Não tinha uma autoestima muito desenvolvida. Vamos ser claros, ela não se sentia com valor.

“Ninguém vale muito quando diz ao moço do censo que no campo profissão ele deve escrever as palavras “Do lar”. (pág. 11)

O peso de Eurídice começou a se estabilizar com a rotina familiar, quando seu marido Antenor ia para o trabalho, e os filhos começaram a ir para escola, Eurídice ficava em casa moendo carne e remoendo pensamentos aleatórios que faziam parte de sua vida infeliz.

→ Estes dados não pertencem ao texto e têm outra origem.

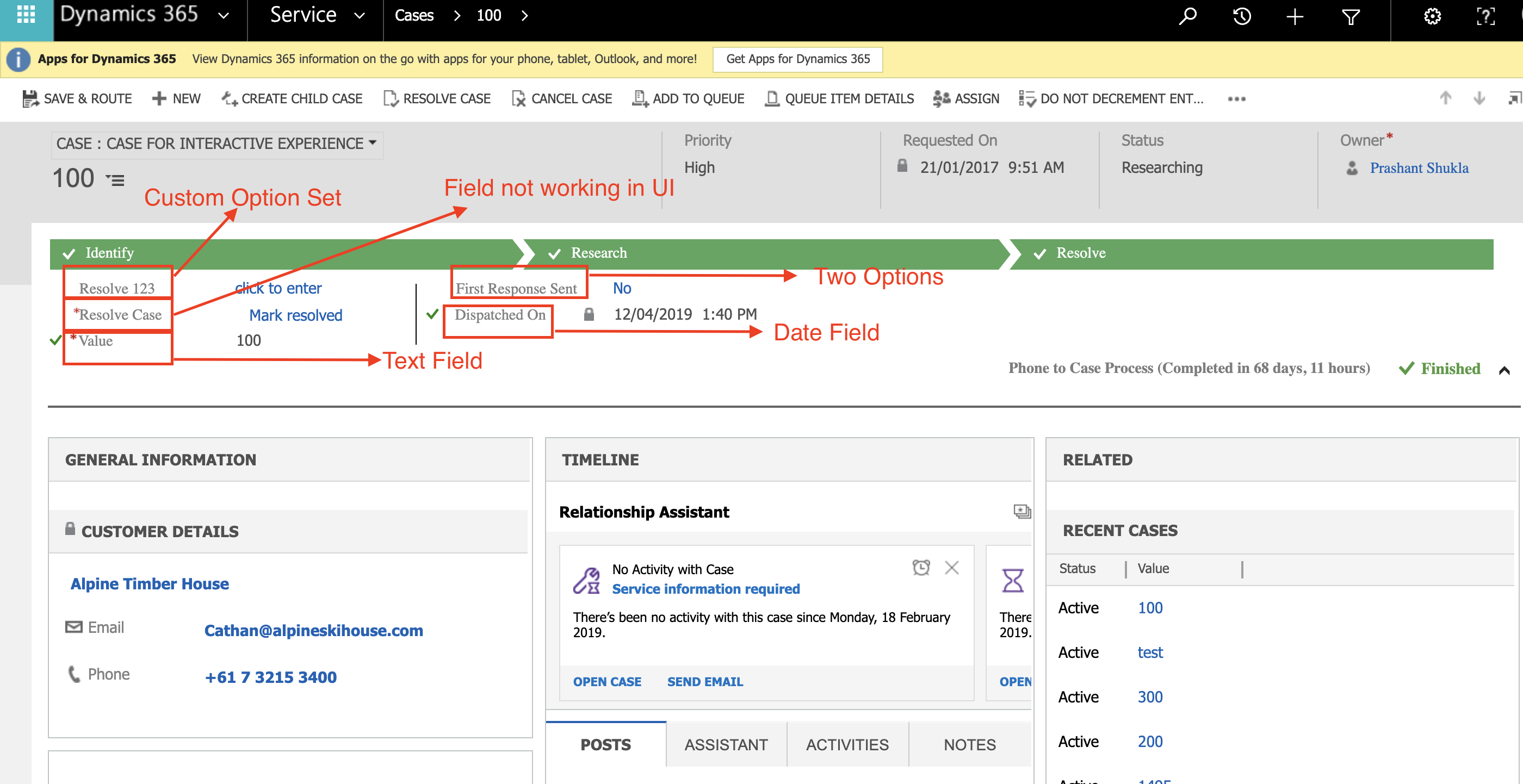Open recently viewed history icon
Viewport: 1523px width, 784px height.
(1241, 16)
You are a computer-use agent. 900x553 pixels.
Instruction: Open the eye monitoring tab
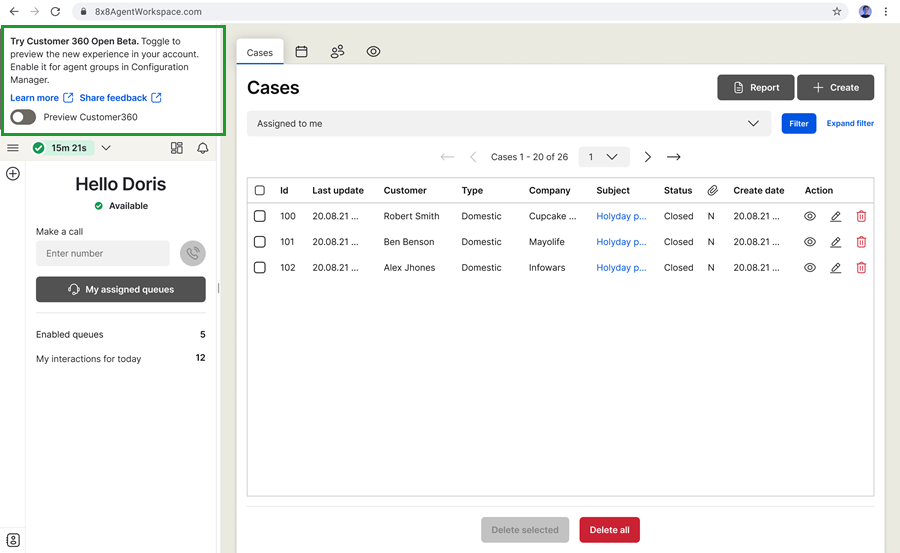pos(373,52)
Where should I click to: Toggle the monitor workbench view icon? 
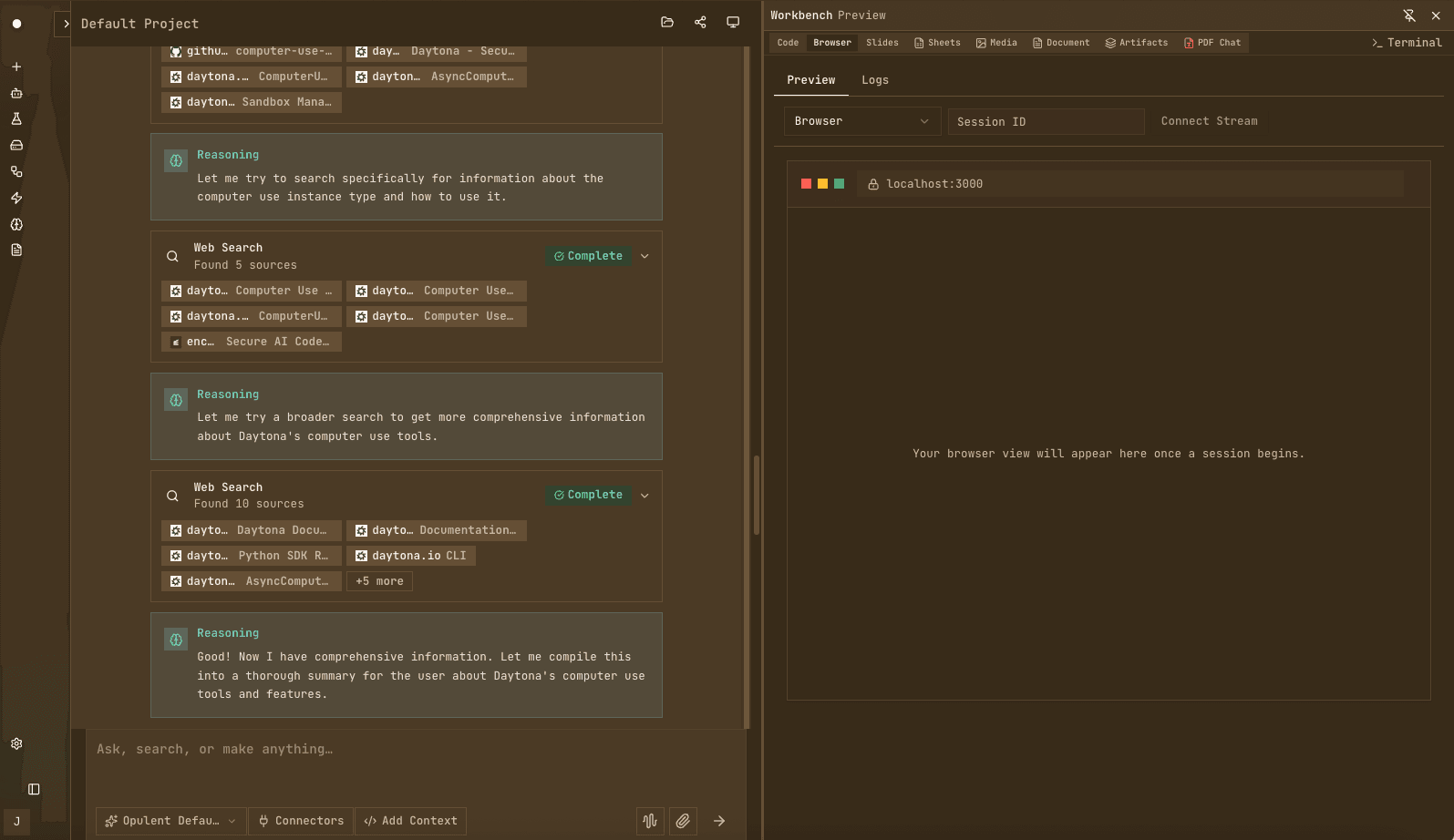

“Porque Eurídice, vejam vocês, era uma mulher brilhante. Se lhe dessem cálculos elaborados ela projetaria pontes. Se lhe dessem laboratórios ela inventaria vacinas. Se lhe dessem páginas em branco ela escreveria clássicos. Mas o que lhe deram foram cuecas sujas, que Eurídice lavou muito rápido e muito bem, sentando-se em seguida no sofá, olhando as unhas e pensando no que deveria pensar. (pg 12)

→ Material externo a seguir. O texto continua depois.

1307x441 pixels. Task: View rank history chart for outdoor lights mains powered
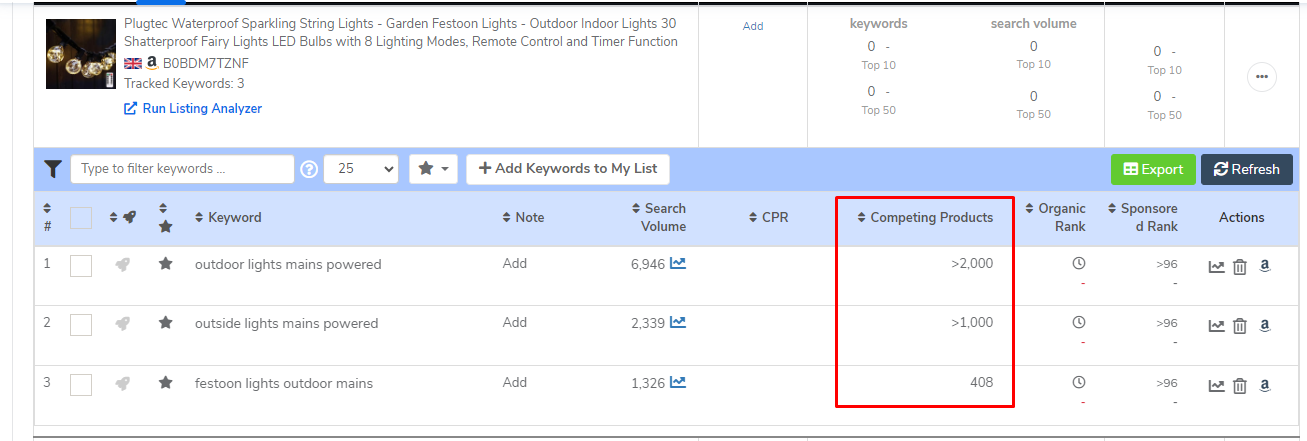coord(1216,266)
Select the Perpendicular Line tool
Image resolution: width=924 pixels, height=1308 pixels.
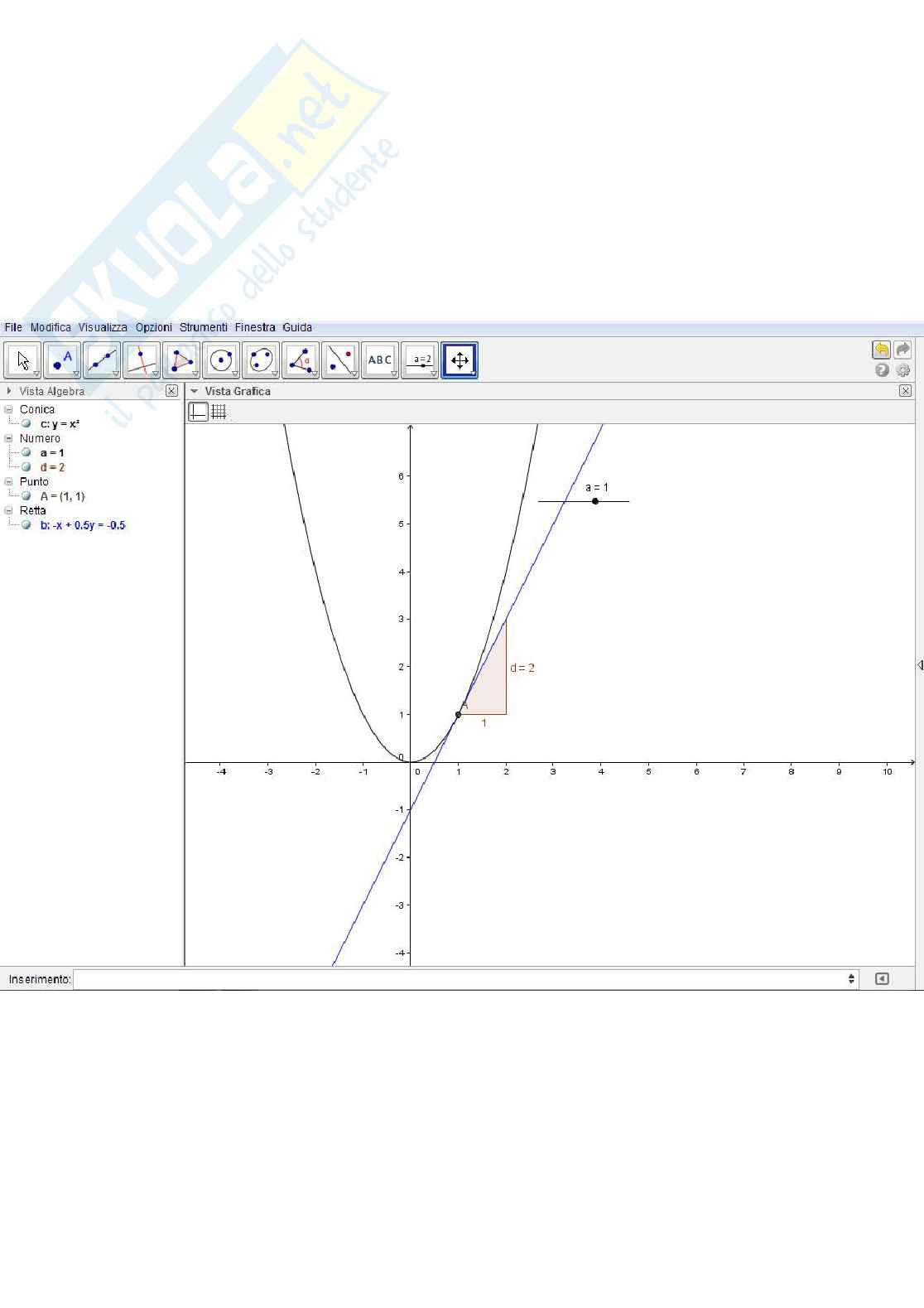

Não pensar era a única alternativa para sua vida, mesmo que para isso ela se mantivesse sempre ocupada todas as horas e os dias. Sabia que nunca seria engenheira, nem cientista, nem ousaria escrever versos, mas pelo menos poderia abrir um livro de receitas. Mas mesmo assim suas proezas culinárias não faziam sucessos com seus filhos. Eles viviam a fase do macarrão, quem nunca?

Antenor consegue domar o ímpeto de Eurídice e faz com que ela desista  de  fazer seu livro de receita, mas a multifacetada Eurídice  decide aprender a costurar e, depois de muita insistência, consegue convencer o marido a lhe comprar uma máquina de costura. Ela costura para os de casa e para a vizinhança. Sua fama de costureira passa a ganhar o Rio de janeiro e o dinheiro começa a entrar na conta.

Mas Antenor proíbe Eurídice de continuar costurando para fora, mesmo que o dinheiro ajude no pagamento das contas da casa. Mas o marido não admitia isso, considerava-se o provedor da família. Apesar da renda extra gerada. O machismo de Antenor a impedia de alçar voos mais altos. No fundo, se sentia ameaçado. Hoje vivemos em uma sociedade em que é impossível um trabalhador viver apenas com a sua própria renda, a mulher precisa trabalhar.

Na época o objetivo dessa negação ao trabalho feminino era manter as regras implícitas que a sociedade imprimia. E para isso os chefes de família eram os provedores da família.

Entre várias tentativas a que se submeteu, tentou se enquadrar na obviedade da sociedade tijucana da época, como uma mulher multifacetada que era. De tanto olhar a estante de sua casa, descobre um universo onde Tolstoi, Flaubert, Shakespeare, entre outros, estavam disponíveis no escritório de seu marido. Bem, era hora de se apossar dele, com direito a uma máquina de escrever. E os tectectec da máquina tornou-se o seu ritmo preferido.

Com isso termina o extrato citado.